ARTISTI
VARI
THE
HUNGER GAMES: SONGS FROM DISTRICT 12 AND BEYOND
Universal Republic
***1/2
Ci fa ancora un certo effetto trovare il nome di T-Bone Burnett coinvolto in super
produzioni hollywoodiane, ma siamo pur sempre felici che un nome così
meritevole sia considerato garanzia di qualità e vendibilità al tempo stesso. The
Hunger Games è un film del regista Gary Ross, tratto da un celebre
romanzo di fantascienza di Suzanne Collins, già campione d’incassi in USA e in
uscita in Italia in questi giorni.
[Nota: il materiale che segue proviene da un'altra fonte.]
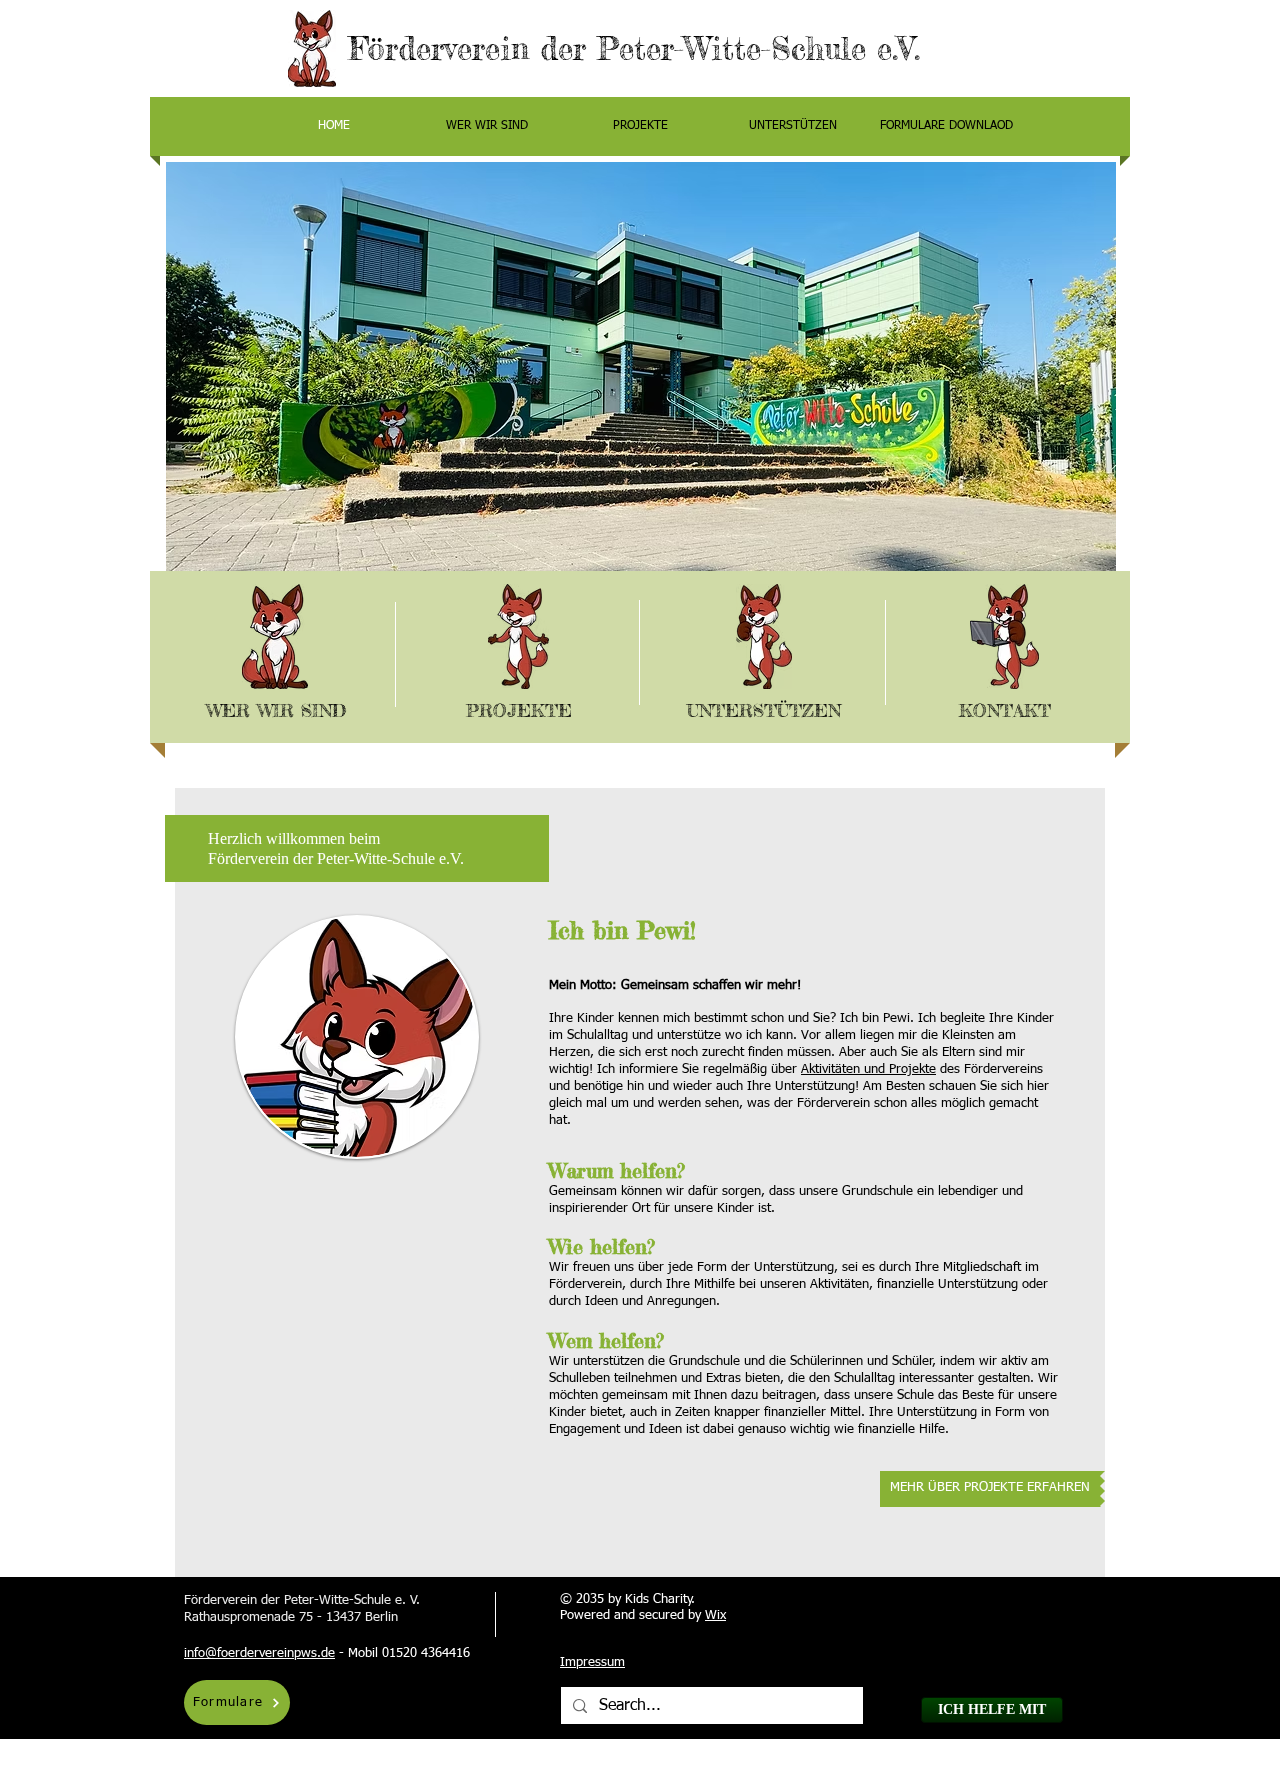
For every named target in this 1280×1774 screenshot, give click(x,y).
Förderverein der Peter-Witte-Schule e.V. (640, 49)
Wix (715, 1615)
Il progetto della colonna sonora è stato
affidato proprio a Burnett e ad un altro veterano delle soundtracks come James
Newton Howard, che insieme hanno diretto sedici artisti del mondo roots-rock
indipendente (come ad esempio i Decemberists
o una Neko Case di nuovo a tinte
country), folk (Secret Sisters, Low
Anthem) e mainstream come i Maroon
5, che dopo aver partecipato anche al recente tributo a Dylan, sembrano davvero
intenzionati a cercare un riconoscimento anche al di fuori del mondo MTV (e
stavolta se la cavano pure benino con una Come
Away To The Water che trasuda Burnett-sound da tutti i pori). E visto che
in genere è naturale che gli artisti non prestino a queste operazioni i loro
brani migliori, il risultato può essere considerato più che buono. Il clima
generale è comunque rilassato e decisamente folk-oriented, a partire dall’ipnotico
tema centrale del film affidato agli Arcade
Fire (Abraham’s Daughter), con
alcune eccezioni come l’hard/hip hop offerto dal rapper Kid Cudi, un Glen
Hansard insolitamente elettrico e sopra le righe con Take The Heartland, (forse uno dei pochi brani che fa storcere
leggermente il naso della raccolta, insieme all’unico non prodotto da Burnett,
la fin troppo poppettara Eyes Open
affidata a Taylor Swift). Le sorprese arrivano dalle reginette del country
coinvolte, con la stessa Taylor Swift che riscatta il brutto brano di cui sopra
con il convincente incontro con il duo folk dei Civil Wars (Safe & Sound, addirittura scelto
come singolo promozionale per l’album), che a loro volta ben impressionano con Kingdom Come, mentre anche la bionda Miranda Lambert tira fuori la passione
giusta per la sua Run Daddy Run.
Bella scoperta anche Dark Days del
gruppo bluegrass Punch Brothers (molto
stile Low Anthem), mentre i Decemberists di One
Engine persistono nella loro ritorno al roots-rock più classico e i Carolina Chocolate Drops si esibiscono
in uno dei loro tipici finti-traditional a cappella (Daughter's Lament). Se la cava bene anche la giovanissima stellina
del folk-pop Jayme Dee con la tenue Rules, confermando come la mano del
regista Burnett è ormai in grado di far fare bella figura a chiunque. A riprova
dunque che il suo marchio dia ormai più garanzie di un bollino D.O.C. posto su
una bottiglia di vino, a questo punto potremo goderci un blockbuster
all’americana senza doverci troppo tappare le orecchie, e davvero non è poco.